Entries taken from a dataset:

## START

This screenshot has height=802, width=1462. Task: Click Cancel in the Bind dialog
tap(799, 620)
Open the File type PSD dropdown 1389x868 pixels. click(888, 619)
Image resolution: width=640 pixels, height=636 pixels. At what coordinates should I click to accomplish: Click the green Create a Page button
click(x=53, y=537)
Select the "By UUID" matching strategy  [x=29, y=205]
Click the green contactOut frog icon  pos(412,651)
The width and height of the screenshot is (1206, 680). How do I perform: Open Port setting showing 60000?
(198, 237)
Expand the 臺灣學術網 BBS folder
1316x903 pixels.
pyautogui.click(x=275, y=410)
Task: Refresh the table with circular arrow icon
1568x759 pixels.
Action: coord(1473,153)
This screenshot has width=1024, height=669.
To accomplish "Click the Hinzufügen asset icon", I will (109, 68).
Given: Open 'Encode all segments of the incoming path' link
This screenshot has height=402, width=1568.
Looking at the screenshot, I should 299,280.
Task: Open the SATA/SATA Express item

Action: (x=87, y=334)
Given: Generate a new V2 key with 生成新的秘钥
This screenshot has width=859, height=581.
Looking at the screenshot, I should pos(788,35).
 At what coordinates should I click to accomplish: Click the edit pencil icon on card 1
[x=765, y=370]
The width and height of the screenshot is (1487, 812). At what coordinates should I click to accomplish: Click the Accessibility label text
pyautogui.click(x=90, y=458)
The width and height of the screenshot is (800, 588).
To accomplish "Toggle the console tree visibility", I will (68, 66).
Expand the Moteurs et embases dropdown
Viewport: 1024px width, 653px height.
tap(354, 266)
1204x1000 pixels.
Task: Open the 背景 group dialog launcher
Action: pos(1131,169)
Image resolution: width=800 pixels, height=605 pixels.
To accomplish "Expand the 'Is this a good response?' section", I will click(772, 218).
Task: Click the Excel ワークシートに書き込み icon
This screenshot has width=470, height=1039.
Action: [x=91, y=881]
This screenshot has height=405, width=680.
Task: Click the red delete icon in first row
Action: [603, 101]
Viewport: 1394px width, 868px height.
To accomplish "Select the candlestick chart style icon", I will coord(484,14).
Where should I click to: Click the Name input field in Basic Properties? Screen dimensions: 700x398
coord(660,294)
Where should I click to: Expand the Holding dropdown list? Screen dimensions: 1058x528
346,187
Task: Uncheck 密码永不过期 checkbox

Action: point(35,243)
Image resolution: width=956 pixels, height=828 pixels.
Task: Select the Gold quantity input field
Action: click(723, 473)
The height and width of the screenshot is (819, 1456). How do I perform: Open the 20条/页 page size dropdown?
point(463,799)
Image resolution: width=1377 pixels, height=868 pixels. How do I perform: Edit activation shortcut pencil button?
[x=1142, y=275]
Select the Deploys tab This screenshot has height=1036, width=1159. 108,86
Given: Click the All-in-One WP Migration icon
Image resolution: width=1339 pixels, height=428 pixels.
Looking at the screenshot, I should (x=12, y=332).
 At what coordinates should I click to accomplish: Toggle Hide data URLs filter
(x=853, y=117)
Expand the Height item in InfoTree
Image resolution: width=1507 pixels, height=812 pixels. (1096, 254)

## END

* [WRITTEN EXERCISE]:
Copy out every item above word for word, changing nothing.

* [TASK RESULT]:
This screenshot has height=802, width=1462. Task: Click Cancel in the Bind dialog
tap(799, 620)
Open the File type PSD dropdown 1389x868 pixels. click(888, 619)
Image resolution: width=640 pixels, height=636 pixels. At what coordinates should I click to accomplish: Click the green Create a Page button
click(x=53, y=537)
Select the "By UUID" matching strategy  [x=29, y=205]
Click the green contactOut frog icon  pos(412,651)
The width and height of the screenshot is (1206, 680). How do I perform: Open Port setting showing 60000?
(198, 237)
Expand the 臺灣學術網 BBS folder
1316x903 pixels.
pyautogui.click(x=275, y=410)
Task: Refresh the table with circular arrow icon
1568x759 pixels.
Action: coord(1473,153)
This screenshot has width=1024, height=669.
To accomplish "Click the Hinzufügen asset icon", I will (109, 68).
Given: Open 'Encode all segments of the incoming path' link
This screenshot has height=402, width=1568.
Looking at the screenshot, I should 299,280.
Task: Open the SATA/SATA Express item

Action: (x=87, y=334)
Given: Generate a new V2 key with 生成新的秘钥
This screenshot has width=859, height=581.
Looking at the screenshot, I should pos(788,35).
 At what coordinates should I click to accomplish: Click the edit pencil icon on card 1
[x=765, y=370]
The width and height of the screenshot is (1487, 812). At what coordinates should I click to accomplish: Click the Accessibility label text
pyautogui.click(x=90, y=458)
The width and height of the screenshot is (800, 588).
To accomplish "Toggle the console tree visibility", I will (68, 66).
Expand the Moteurs et embases dropdown
Viewport: 1024px width, 653px height.
tap(354, 266)
1204x1000 pixels.
Task: Open the 背景 group dialog launcher
Action: pos(1131,169)
Image resolution: width=800 pixels, height=605 pixels.
To accomplish "Expand the 'Is this a good response?' section", I will click(772, 218).
Task: Click the Excel ワークシートに書き込み icon
This screenshot has width=470, height=1039.
Action: [x=91, y=881]
This screenshot has height=405, width=680.
Task: Click the red delete icon in first row
Action: [603, 101]
Viewport: 1394px width, 868px height.
To accomplish "Select the candlestick chart style icon", I will coord(484,14).
Where should I click to: Click the Name input field in Basic Properties? Screen dimensions: 700x398
coord(660,294)
Where should I click to: Expand the Holding dropdown list? Screen dimensions: 1058x528
346,187
Task: Uncheck 密码永不过期 checkbox

Action: point(35,243)
Image resolution: width=956 pixels, height=828 pixels.
Task: Select the Gold quantity input field
Action: click(723, 473)
The height and width of the screenshot is (819, 1456). How do I perform: Open the 20条/页 page size dropdown?
point(463,799)
Image resolution: width=1377 pixels, height=868 pixels. How do I perform: Edit activation shortcut pencil button?
[x=1142, y=275]
Select the Deploys tab This screenshot has height=1036, width=1159. 108,86
Given: Click the All-in-One WP Migration icon
Image resolution: width=1339 pixels, height=428 pixels.
Looking at the screenshot, I should (x=12, y=332).
 At what coordinates should I click to accomplish: Toggle Hide data URLs filter
(x=853, y=117)
Expand the Height item in InfoTree
Image resolution: width=1507 pixels, height=812 pixels. (1096, 254)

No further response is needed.